Alvin Klein, in his review of the Yale Repertory production for The New York Times wrote that "it is an important revival of an important play."

Ben Brantley, in his review of the 2006 production for The New York Times, called the production a "terrific revival", a "delirious heartbreaker of a comedy... directed with equal measures of sensationalism and sensitivity by Michael Greif, "Landscape" identifies the human condition as an almost unbearable wistfulness."

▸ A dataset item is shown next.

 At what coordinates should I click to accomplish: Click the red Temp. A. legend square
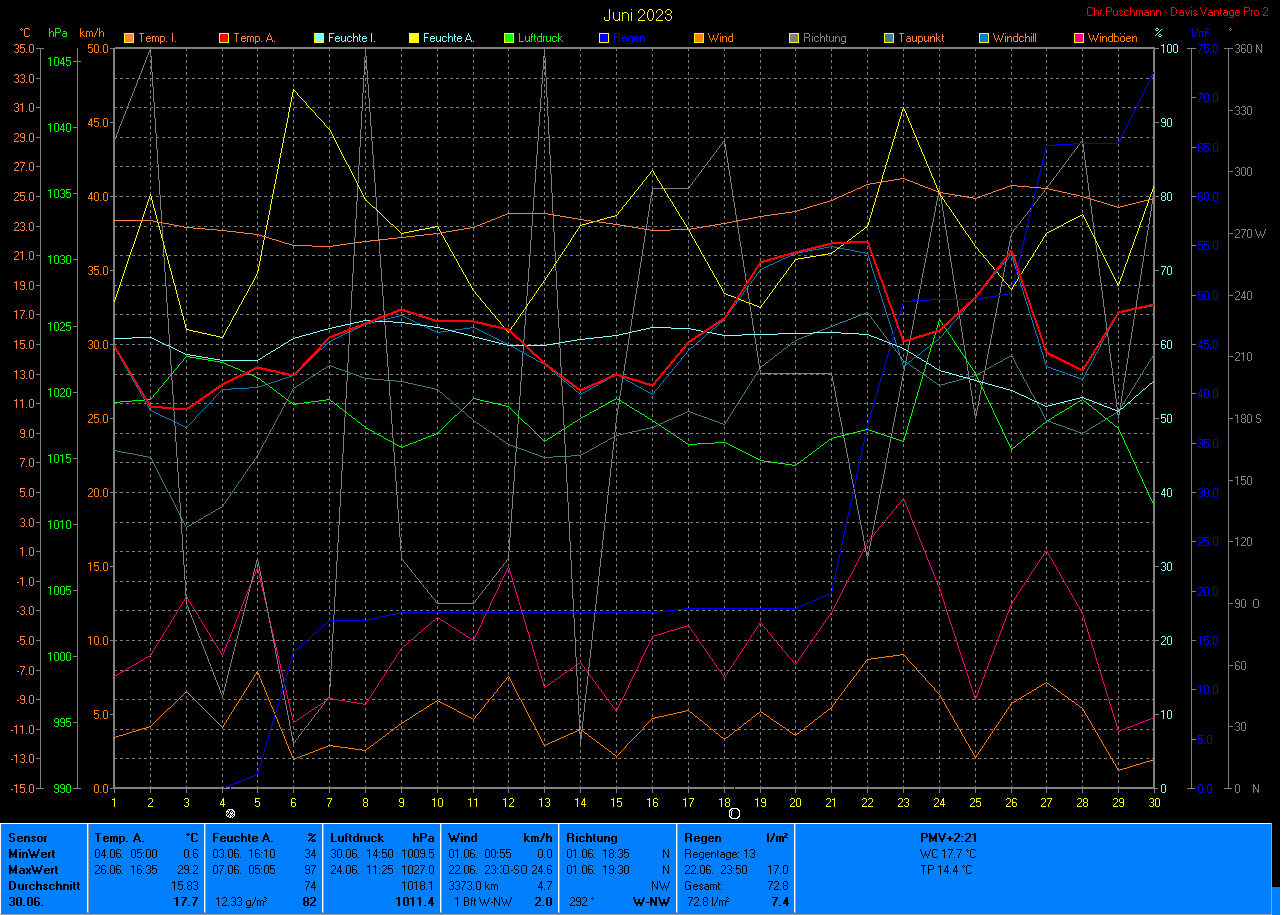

The CurtainUp reviewer of the 2006 production wrote: "This is a peculiar but extremely thoughtful play, and Signature is to be commended for bringing it to us. It informs our understanding of the playwright we know best in terms of his masterpieces, 'Six Degrees of Separation' and 'House of Blue Leaves'. But 'Landscape of the Body' deserves better than it gets here."